一つの病気を治療するためには、まず血液、画像、病理組織検査などによる総合的な診断に始まり、手術等を含めた外科的な切除、内科的薬物療法、放射線治療などの医学的アプローチから、緩和医療や介護、社会的サポートを含めた全人的なケアに至るまで様々な専門領域が複合的かつ効率的に機能しなければなりません。このような多くの異なる専門領域が結集することは病気に苦しむ患者様へ本当の意味での集学的治療を提供するために必須と考えられます。しかし、多くの複雑な病態に対応するための高度な専門知識の必要性から、各専門分野の細分化が進んだことで、現在各領域を横断しながら最適な連携体制をマネージメント可能な人材、システムの不足が大きな問題となっております。

一方、地域医療に目を向けますと、逆に各専門分野の人材不足による医療レベルの偏在化が問題となっており、バランスよく高度な専門医療の担い手を育成し、地域性を考慮して適切に配置することは、本邦の医療において最重要課題の一つであるといえます。従って、効率のよい集学的治療の提供のためには、各大学や地域の垣根を越えて、必要な医療資源を最適な組み合わせで展開できるための領域横断的な情報収集力・コーディネート力が必須であり、その一つとして多施設で協力できる臨床研究などによって、新たな集学的診断・治療法或いは低浸襲がん治療と再生医療を複合した新治療法などを連携開発していくための協力的臨床システムの構築が有用と考えます。

このような高度な専門領域を統合して提供するために、国際的交流の中で先行する欧米のシステムに学び、常に最先端の情報を収集しフィートバックすることで、専門分野の質を高め、新たな集学的治療の可能性を広げる必要があります。また海外における各領域の人材交流は、グローバルな視野をもった専門家の育成のみならず、医療資源の有効配分を実現化する高いマネージメント能力を有する人材の育成に貢献し、結果として国民皆保険制度を享受する本邦でしかできない日本発の領域横断的医療システムの開発と発信を可能とするものと考えます。

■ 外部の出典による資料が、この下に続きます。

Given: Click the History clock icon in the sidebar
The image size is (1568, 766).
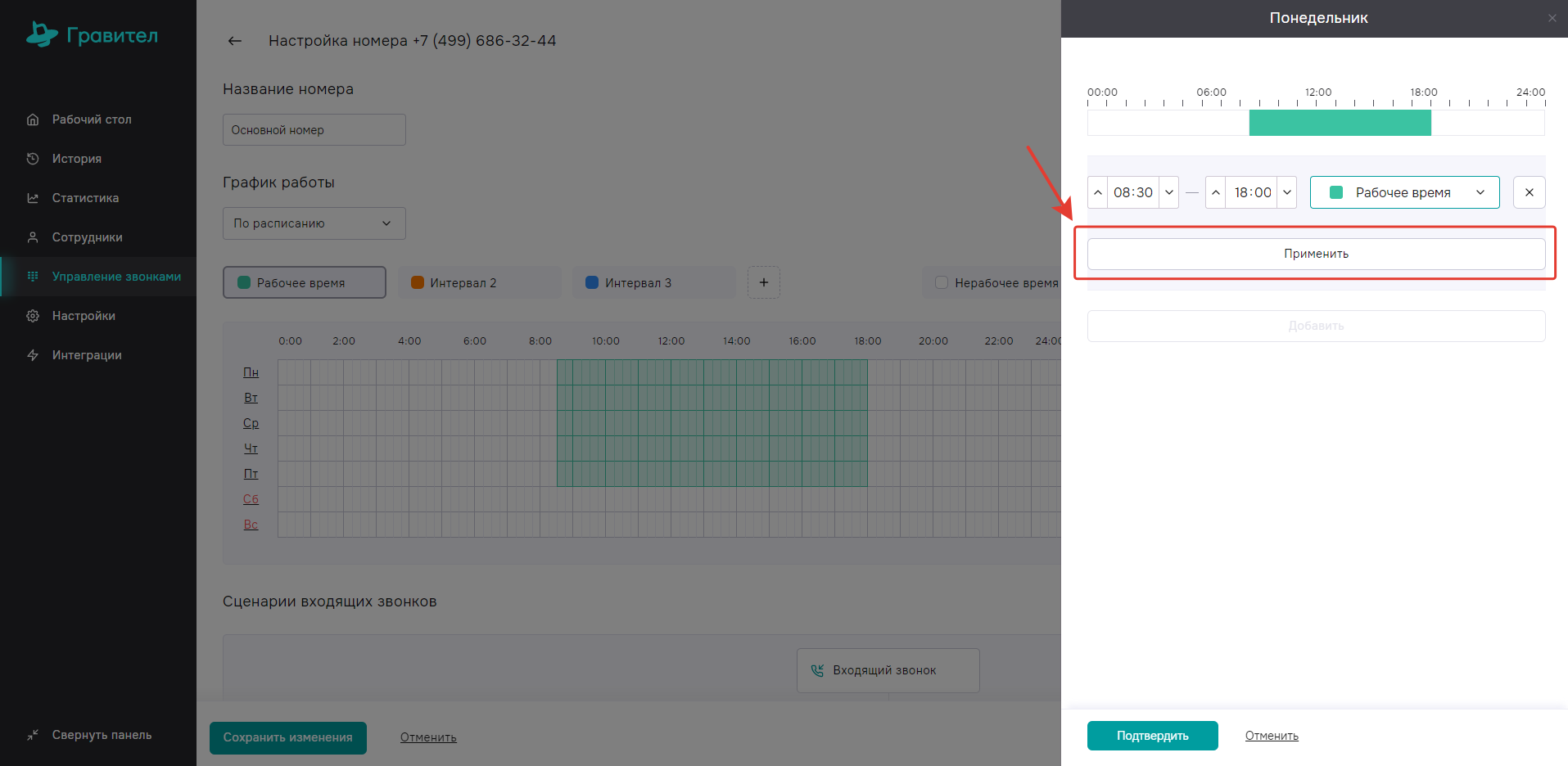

患者様に本当の意味で効率的かつ有効な治療を届けるべく、慶應義塾大学では総合大学の利点を生かし、文部科学省の補助の元に学部・診療科の垣根を越えた領域横断的な診療体制を築いて参りました。一方、このような公的資金によるプロジェクトにはその結果如何に関わらず資金終了の期限があり、今後オールジャパン体制に発展させるべき本課題を継続するためには、我々が掲げる人材・システム育成に賛同いただける個人・法人からの寄付金・会費の受け皿として法人を設立し、今後の安定した実務基盤を構築することが必須です。

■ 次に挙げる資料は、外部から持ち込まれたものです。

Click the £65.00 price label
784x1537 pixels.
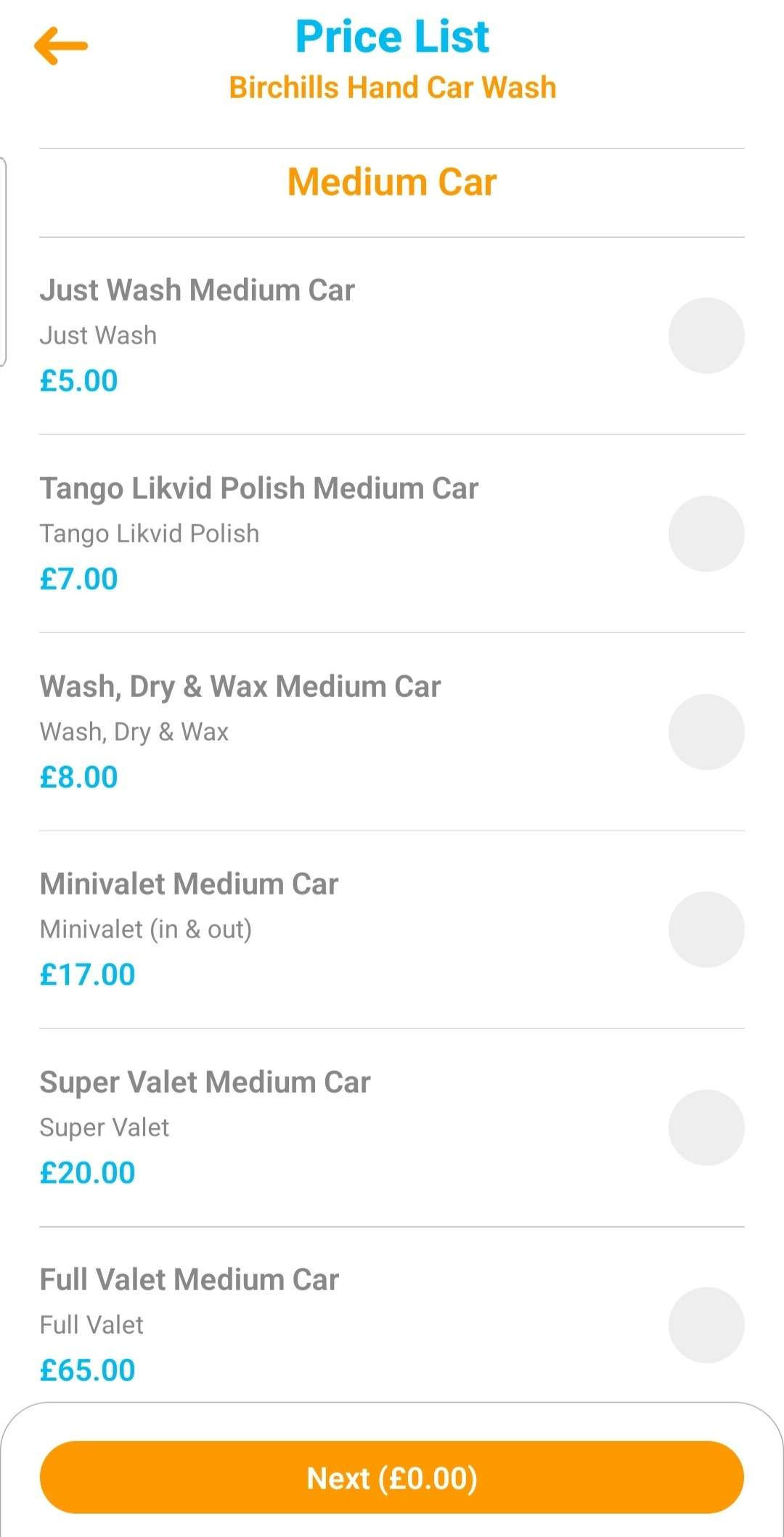click(87, 1371)
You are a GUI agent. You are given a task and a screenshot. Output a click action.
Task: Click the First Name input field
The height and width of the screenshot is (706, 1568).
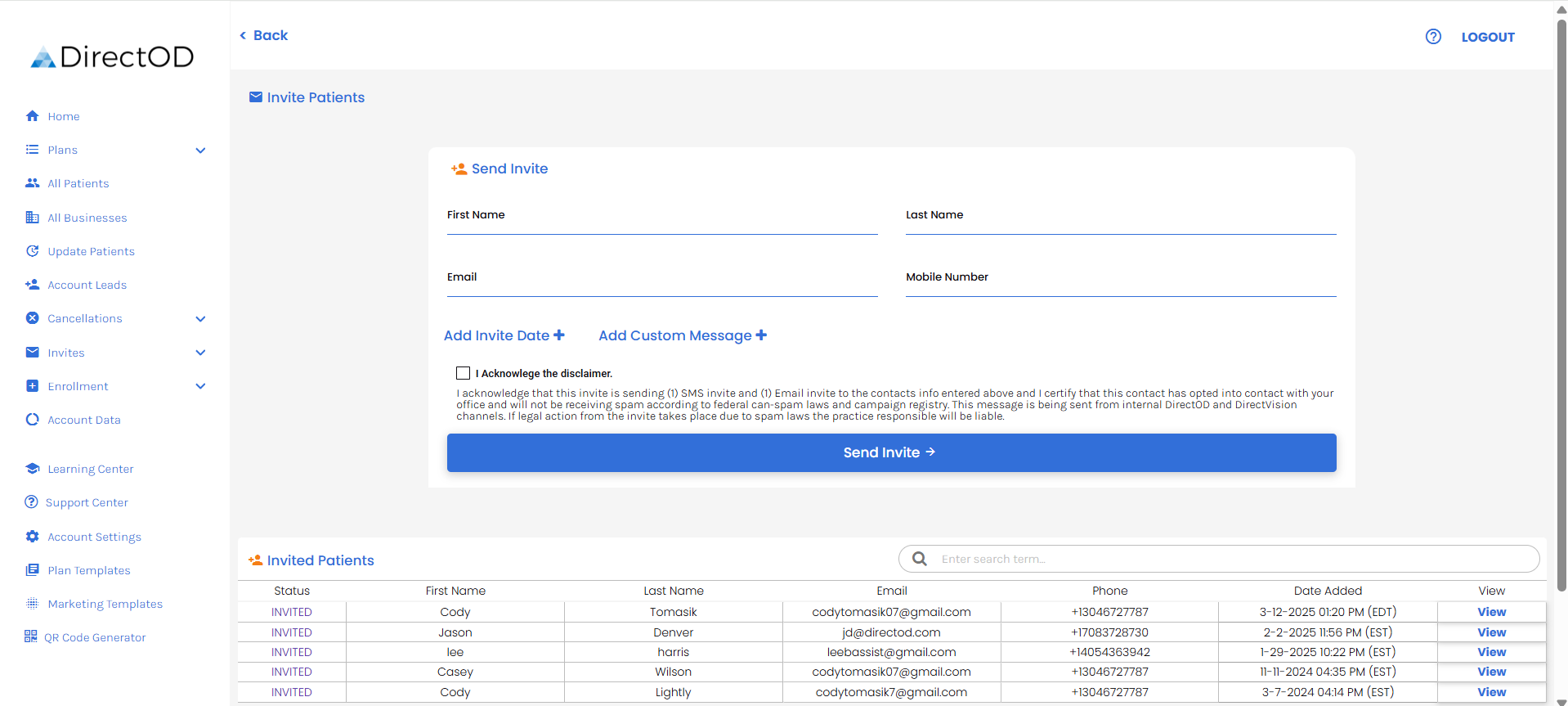(661, 224)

本法人は、以上のような認識に基づき、患者様本意の集学的治療の実現化と普及・発展に必要な人材とシステムを育成することを目的とし、複数にまたがる領域の中立的立場で、新たな治療法の開発や研究者主導臨床研究および集学的医療研究を行う研究機関や研究者に対する支援や関連する情報提供を行い、また国内外の医療従事者教育を含めた様々な領域横断的な事業展開を目指します。このことによって、医療の地域格差を減らすと共に、医療資源の適切な配置による均一化と医療レベルの向上につながることが期待されます。また高度医療の専門家と同時にそれを有機的に統合させる領域横断的コーディネーターの育成および生涯教育を行うことで、あらゆる疾患の治療成績の向上と、広く一般市民の健康と福祉の増進に寄与することを目的としています。